The NCAA must define Will Lyles under its bylaws. Does he qualify as a recruiting service? Does he qualify as a booster who was engaging in third-party recruiting? The situation looks awful but exactly how the NCAA classifies him is crucial and, at the present moment, nebulous.

We also don’t know what Chip Kelly told the NCAA. We know Kelly misled a media member. We know the school complied with an open-records request and released the bogus scouting reports Lyles sent them. What we don’t know is whether Kelly lied to the NCAA or tried to cover anything up. The consequences for that could be worse than for the initial crime.

Chip Kelly could be facing the same self-inflicted result as Jim Tressel, but the circumstances are different. Kelly faces some facts that (piled together and shaded a certain way) indicate he hasn’t been above board, at least in spirit. Tressel, in contrast, had an explicit paper trail linking him with a specific violation under the law’s letter. His situation was untenable. Kelly’s situation remains unclear, at least publicly.
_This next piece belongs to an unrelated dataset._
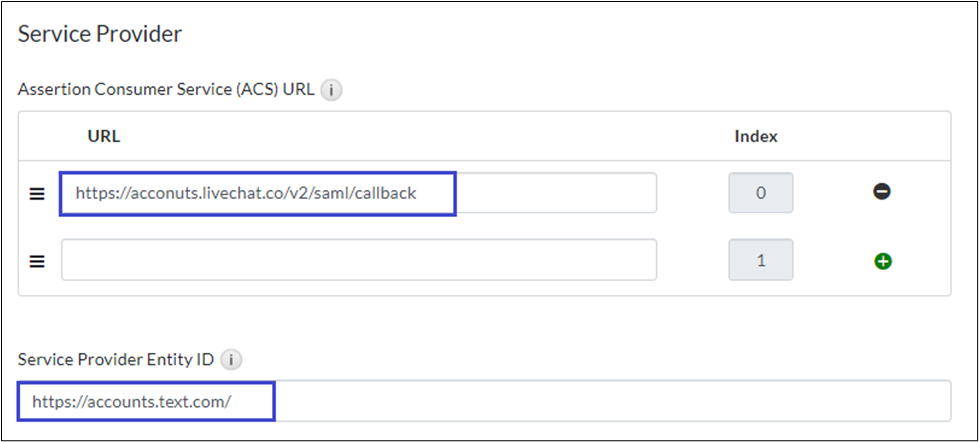
Task: Click the Service Provider Entity ID label text
Action: pos(116,359)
Longterm, Kelly retaining his job does not appear promising. Oregon, unlike some schools who shall go unnamed, is expected to be an academic institution first, and a football program second. The standards for propriety and the perception of propriety are greater. It’s hard to see him emerging from this cleanly. Immediately, though, the investigation is ongoing, and the NCAA operates at a glacial pace. Oregon has assistants implicated with Kelly and would have to clean house, something impossible to do this late in the calendar. Without explicitly damning revelations, Chip Kelly, however awkwardly, should be coaching Oregon through 2011, while Mike Leach and Rich Rodriguez ready their resumes.